I recently read a HuffPost blog post by Mark Brennan Rosenberg titled "Are Gay Men a Gay Man's Worst Enemy?" It really got me thinking about being gay, having gay friends, and gay culture itself. I have been that catty queen who snarkily strikes down another gay man with bitchy comments. I have also been the gay man who feels like he's the one being judged by the catty queens. This behavior in our own community, coupled with my own insecurities, has led me to a place of not taking love chances on anyone. I don't want to put myself out there in the world. I'm a bystander instead of a participant. It makes me so angry. That anger, initially used as blame and placed on others, really reflects back on me. I'm the reason that I don't go out. I care too much about what other people think because I don't think too highly of myself. Here's where unworthiness and undesirability come into play and become immobilizing.
I'm not suicidal. I'm a lonely gay man who has let his feeling that no one would care if he lived or died become a room whose walls are closing in. There is no freedom in this room. I'm not saying that I think walking into one of the New York City gay bars -- say, Posh, Therapy, or Industry -- is going to change that. I'm not saying that someone I'm interested in showing me a little interest is going to change that. I'm saying that I know I have to find confidence and worthiness in myself. I don't really know how, but God knows I'm trying to figure that out.
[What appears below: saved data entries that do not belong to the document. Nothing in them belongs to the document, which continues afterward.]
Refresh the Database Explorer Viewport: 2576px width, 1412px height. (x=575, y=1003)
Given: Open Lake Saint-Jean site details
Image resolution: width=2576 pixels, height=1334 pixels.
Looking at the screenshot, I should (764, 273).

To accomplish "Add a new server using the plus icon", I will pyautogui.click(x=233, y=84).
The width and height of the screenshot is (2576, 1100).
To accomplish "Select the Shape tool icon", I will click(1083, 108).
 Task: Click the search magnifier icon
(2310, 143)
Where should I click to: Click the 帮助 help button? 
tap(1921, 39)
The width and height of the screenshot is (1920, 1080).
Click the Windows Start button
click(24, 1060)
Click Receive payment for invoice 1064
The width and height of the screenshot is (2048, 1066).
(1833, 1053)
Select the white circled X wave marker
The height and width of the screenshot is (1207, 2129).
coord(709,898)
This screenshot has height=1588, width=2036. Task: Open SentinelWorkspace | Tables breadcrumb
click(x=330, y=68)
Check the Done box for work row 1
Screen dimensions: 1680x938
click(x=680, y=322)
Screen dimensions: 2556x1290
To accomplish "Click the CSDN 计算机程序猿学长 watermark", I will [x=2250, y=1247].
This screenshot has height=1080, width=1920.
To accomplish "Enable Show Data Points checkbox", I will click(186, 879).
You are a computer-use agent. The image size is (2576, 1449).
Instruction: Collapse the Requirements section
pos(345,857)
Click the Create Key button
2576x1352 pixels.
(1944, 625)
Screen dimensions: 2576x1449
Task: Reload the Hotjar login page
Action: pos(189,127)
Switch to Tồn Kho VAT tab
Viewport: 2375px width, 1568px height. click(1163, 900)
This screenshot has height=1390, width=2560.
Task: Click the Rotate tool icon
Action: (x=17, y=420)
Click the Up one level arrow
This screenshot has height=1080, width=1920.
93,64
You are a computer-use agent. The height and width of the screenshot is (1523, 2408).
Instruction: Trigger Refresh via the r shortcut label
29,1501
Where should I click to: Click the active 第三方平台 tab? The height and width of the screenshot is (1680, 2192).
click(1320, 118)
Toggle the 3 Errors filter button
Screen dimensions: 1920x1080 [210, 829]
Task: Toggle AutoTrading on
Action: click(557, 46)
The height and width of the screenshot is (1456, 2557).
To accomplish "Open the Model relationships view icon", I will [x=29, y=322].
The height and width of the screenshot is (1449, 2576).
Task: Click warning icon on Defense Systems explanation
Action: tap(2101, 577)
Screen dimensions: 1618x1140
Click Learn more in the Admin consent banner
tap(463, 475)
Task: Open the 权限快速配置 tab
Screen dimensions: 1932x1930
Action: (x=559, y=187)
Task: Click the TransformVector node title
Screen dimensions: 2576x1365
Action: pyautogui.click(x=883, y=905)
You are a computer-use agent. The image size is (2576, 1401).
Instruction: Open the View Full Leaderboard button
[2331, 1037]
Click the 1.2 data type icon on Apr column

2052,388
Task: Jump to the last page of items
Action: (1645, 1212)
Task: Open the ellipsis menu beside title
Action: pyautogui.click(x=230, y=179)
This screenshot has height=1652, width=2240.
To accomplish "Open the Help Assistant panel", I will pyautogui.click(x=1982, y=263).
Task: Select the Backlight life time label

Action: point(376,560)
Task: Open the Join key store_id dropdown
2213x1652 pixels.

I wish we could bottle up that time in childhood when we feared nothing and were game to try anything. Imagine being able to uncork that bottle and take a small whiff, remembering how it felt to be fearless, to not care what other people think, to know we are loved, worthy, cared for, desired.
Go ahead. Imagine that bottle. Uncork it. Breathe deeply. Find it. Find the courage. Find the confidence. I'm talking to myself here. Breathe deeply. They're there. Breathe deeply, Michael. Now live.